Brian de Bois-Guilbert, the unwilling champion of the order against Rebecca, appeals once more to her to ride away with him. With her customary disdain, she refuses. Just as it appears that no champion will appear to defend Rebecca, Ivanhoe rides into the lists. He and his horse are exhausted from the hard ride and, at the first skirmish, Ivanhoe is unseated. However, the Templar also falls to the ground, having died, "a victim to the violence of his own contending passions."
Rowena and Wilfred of Ivanhoe are married and it is to Rowena that Rebecca pays a final visit to tender her thanks for deliverance. She and her father leave England to live in Granada.
The sudden death of Bois-Guilbert allows Ivanhoe to remain a credible hero. At the same time the Templar escapes disgrace, the only fate a knight fears, as Ivanhoe once told Rebecca. Ivanhoe is often called a fairy story. In the "Afterward" Compton Mackenzie says of it, "It may be a fairy story, but what a glorious fairy story it is!"
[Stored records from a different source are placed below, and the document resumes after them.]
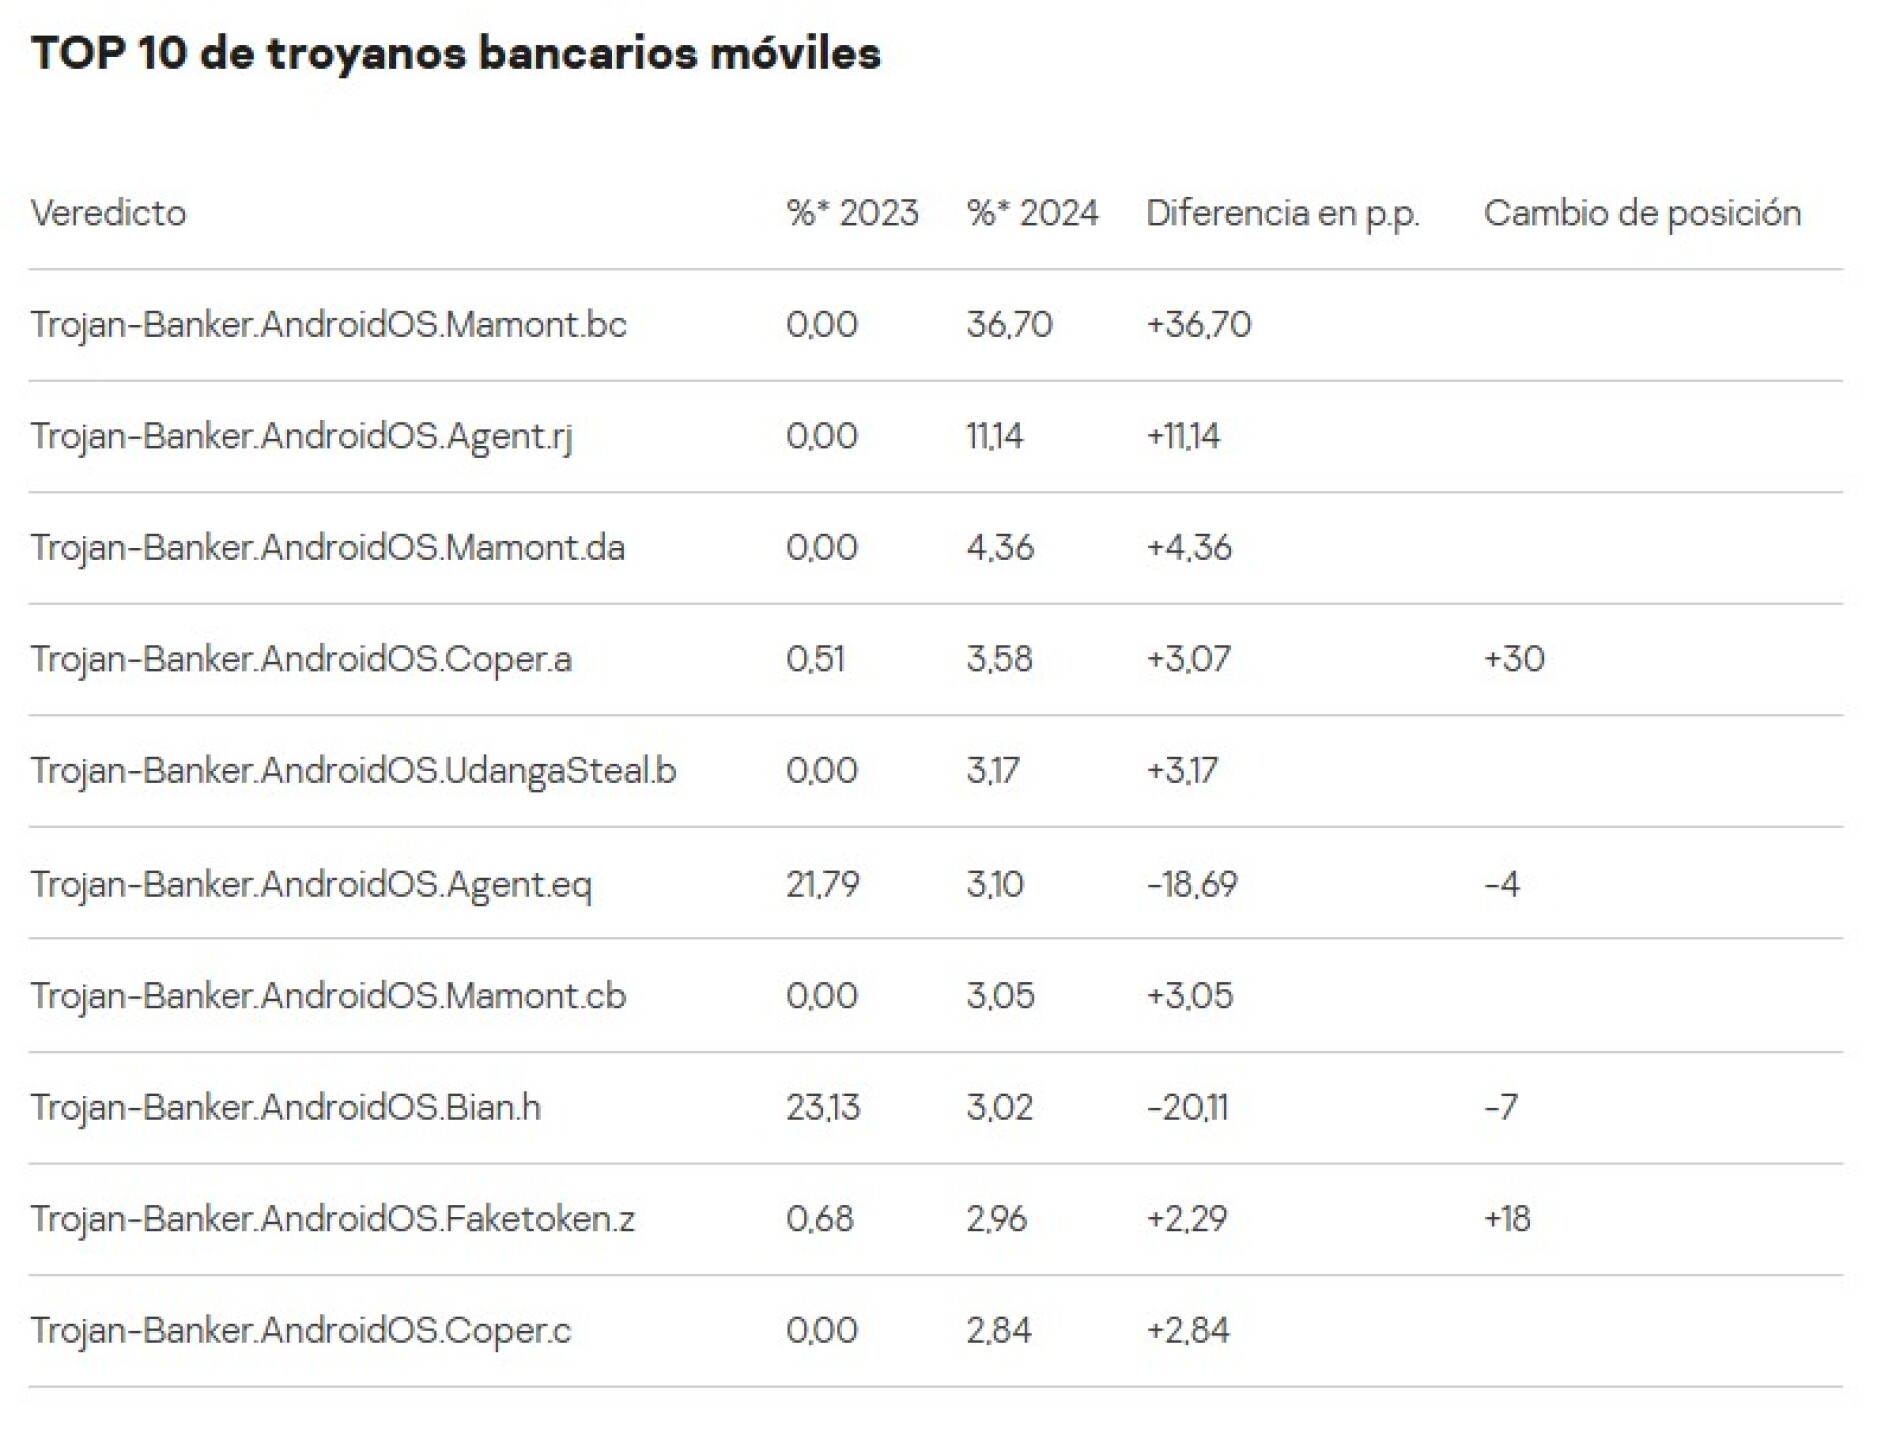Click the Faketoken.z trojan name

tap(332, 1219)
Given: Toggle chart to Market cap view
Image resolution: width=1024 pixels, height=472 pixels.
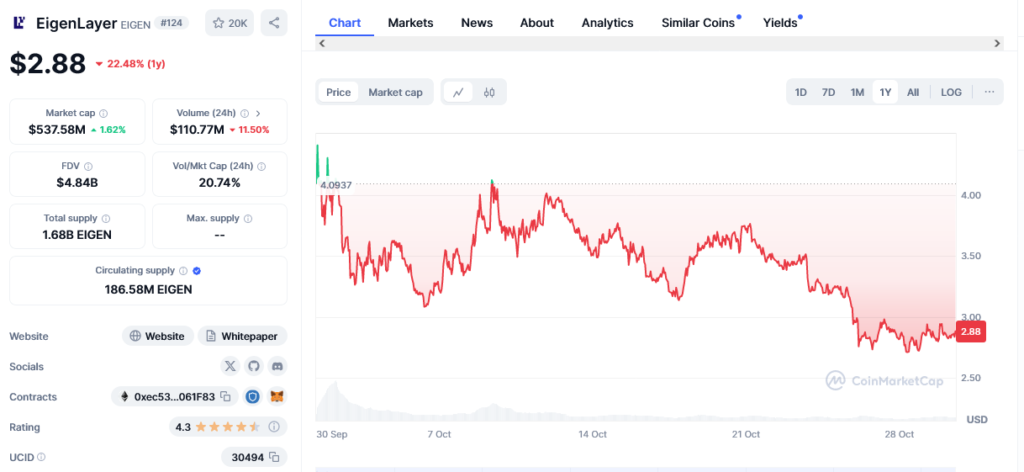Looking at the screenshot, I should click(395, 92).
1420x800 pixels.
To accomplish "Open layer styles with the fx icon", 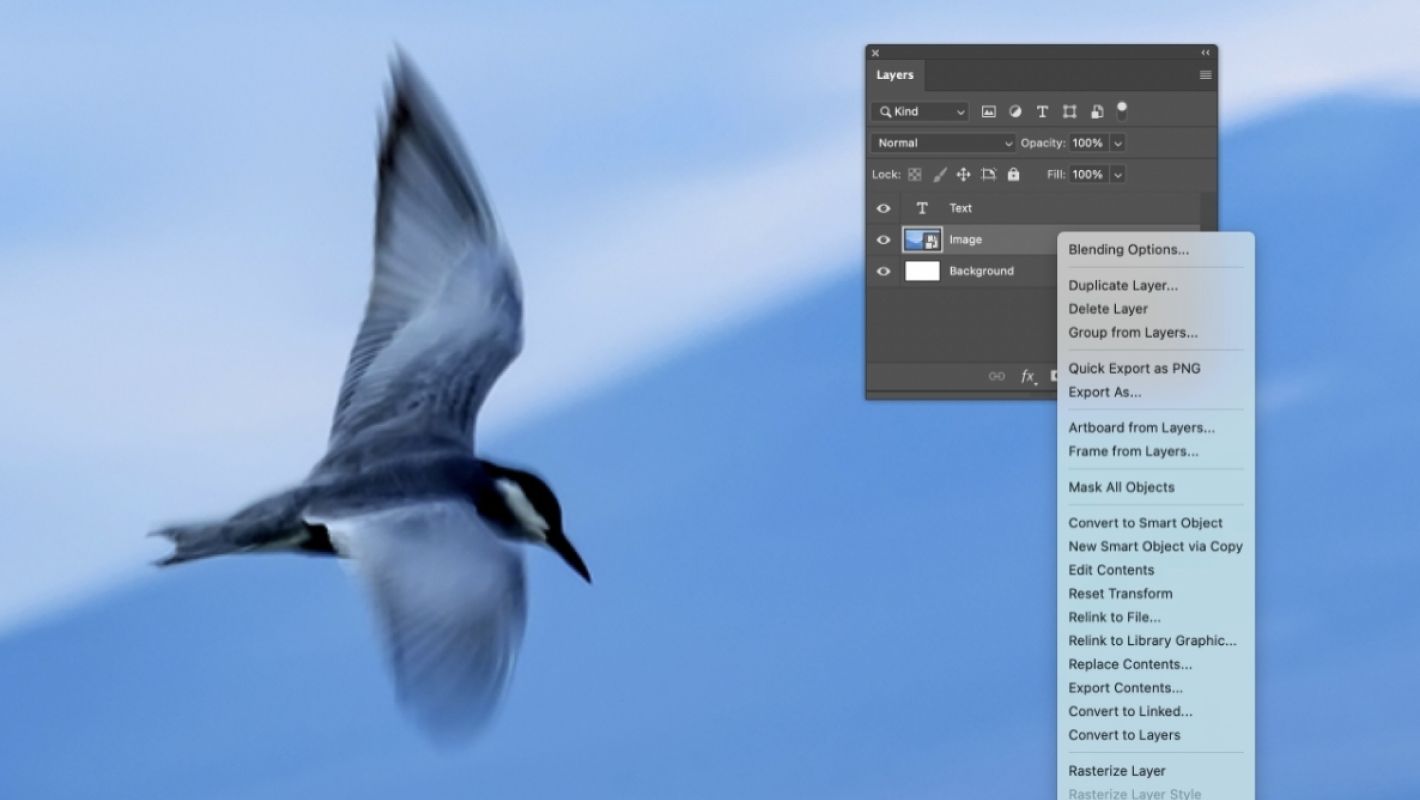I will 1027,376.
Rebecca apparently chooses to express her thanks and farewells to Lady Rowena rather than to Wilfred because she is afraid of revealing too much of her feelings to Ivanhoe. Scott has this comment about the ending:
The character of the fair Jewess found so much favour in the eyes of some fair readers, that the writer was censured because when arranging the fates of the characters of the drama, he had not assigned the hand of Wilfred to Rebecca, rather than the less interesting Rowena. But not to mention that the prejudice of the age rendered such a union almost impossible, the Author may in passing observe, that he thinks a character of a highly virtuous and lofty stamp is degraded rather than exalted by an attempt to reward virtue with temporal prosperity. Such is not the recompense which Providence has deemed worthy of suffering merit, and it is a dangerous and fatal doctrine to teach young persons, the most common readers of romance, that rectitude of conduct and of principle are naturally allied with or adequately rewarded by the gratification of our passions, or attainment of our wishes.
flints men of the right sort
dunghills lowbred fellows
te igitur the servicebook, on which oaths were sworn
reliquary small box, casket, or shrine for keeping a relic
Faites vos devoirs, preux chevaliers. Do your duty, brave knights.
Fiat voluntas tua. Thy will be done.
Quare fremeurunt gentes? Why do the heathen rage?